2. Description of the Related Art
Current document sharing systems lack an effective mechanism for enabling multiple users to simultaneously edit a given document associated with a database and observe and control with a fine level of granularity modifications occurring on the document. Instead document-sharing systems that provide layout manipulation on more than one system generally allow one user at a time to edit a given document. Examples of such products include desktop publishing and word processing programs. If one person is already using a document that is available on a shared resource other users that wish to also edit the document must wait for one another to finish editing before access to the document is permitted. Some document sharing systems rely on an underlying database to lock the document, however database systems that lock data on a record-by-record basis generally enabled serial editing but do not permit users to work efficiently in parallel.
Current systems may provide a read only view for example of data and/or deny an update when another user has locked a record. Since the underlying architecture of existing document sharing systems is document oriented and tied to the architecture of the database, these systems fundamentally fail to provide multi-user simultaneous editing. In addition, since many document sharing systems utilize presentation data that is intermixed with the data content itself, large numbers of records must be updated when changing simple formatting.
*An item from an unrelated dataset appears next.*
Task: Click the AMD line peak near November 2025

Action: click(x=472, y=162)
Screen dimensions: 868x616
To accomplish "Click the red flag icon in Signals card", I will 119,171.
When the number of users waiting to edit a document or portion thereof becomes high enough, the cost associated with producing a large enough document using this inefficient serial editing process makes publication too resource intensive for many organizations.
By breaking a document into various sub-documents, the problem can broken into a smaller set of problems. However, if one user decides to change the layout of a sub-document and the other users editing the other sub-documents do not, then the overall look and feel of the document becomes disjointed and inconsistent. An inconsistent look and feel of a document is generally not desired. For example, a product catalog that has some sections in one font and another set of sections in another font is generally not desired. Maintaining the overall consistency of a document becomes unwieldly when the number of sub-documents grows. Therefore, although the problem is seemingly solved by breaking a document into smaller pieces, other problems related to consistency and maintenance arise.
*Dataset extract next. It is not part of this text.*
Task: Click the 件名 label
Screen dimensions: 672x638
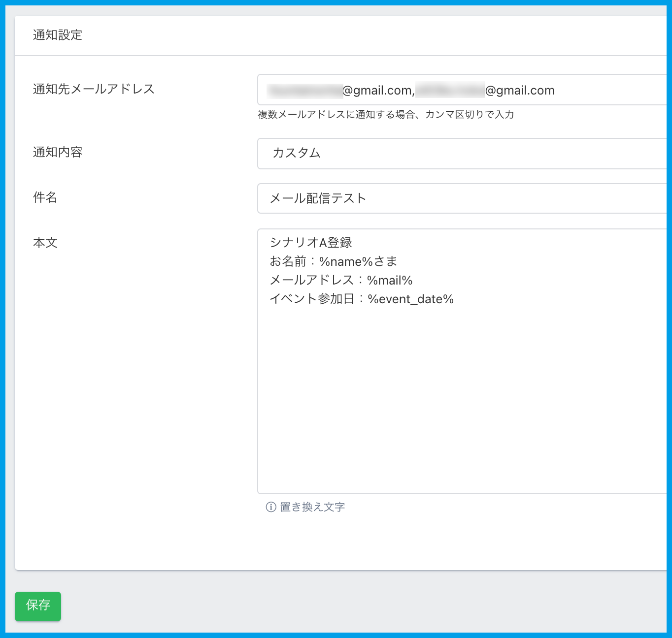Action: pyautogui.click(x=45, y=197)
Typical desktop publishing programs such as QUARKXPRESS® do not permit multiple users to simultaneous edit the presentation and content data. Whiteboard programs and instant messaging programs exist that allow multiple users to input data simultaneously to a common area that is generally delimited on a line by line or color basis per user. However, these programs are not associated with persistent data and the data that is altered by each user is generally edited locally before being added to the multi-user area of the associated program. Such programs are not capable of handling enterprise level publication data that requires robust persistence in a production environment and involves complex presentation layering of data.
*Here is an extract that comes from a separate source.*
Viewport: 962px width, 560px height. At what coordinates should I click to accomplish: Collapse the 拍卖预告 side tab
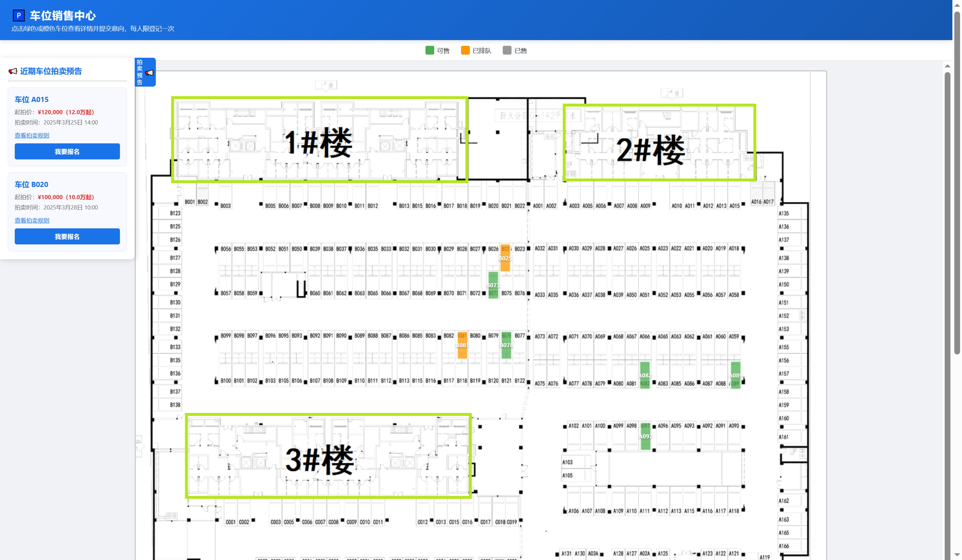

Traditionally, shared document control systems permit viewing, or “checking out” a complete document by a single user. Once checked out, a document is “locked” and may be edited only by one person at a time. An example of this is MS SOURCESAFE™, a system that allows multiple users to check out a document and simultaneously edit a document, referred to as CVS or “Concurrent Version System”. This system merges changes back into the repository on a line-by-line basis after a particular user has checked in a document. Each user cannot see the changes that another user makes until all users have checked the file back into the repository. When two users check in a document where both users have changed the same portion of a file, a “collision” occurs, which requires time consuming review of the changes to determine which change (if either) should be retained. Since each user has his or her own local copy, changes that one user makes are not visible to the other user while the first user is in the process of making the changes. In addition, since CVS is generally used for change control with respect to software source code, it is generally more suited to content manipulation rather than presentation manipulation.
For at least the reasons described above there is a need for a multi-user document editing system and method that allows for users to simultaneously modify the presentation of a document simultaneously, or “in parallel.”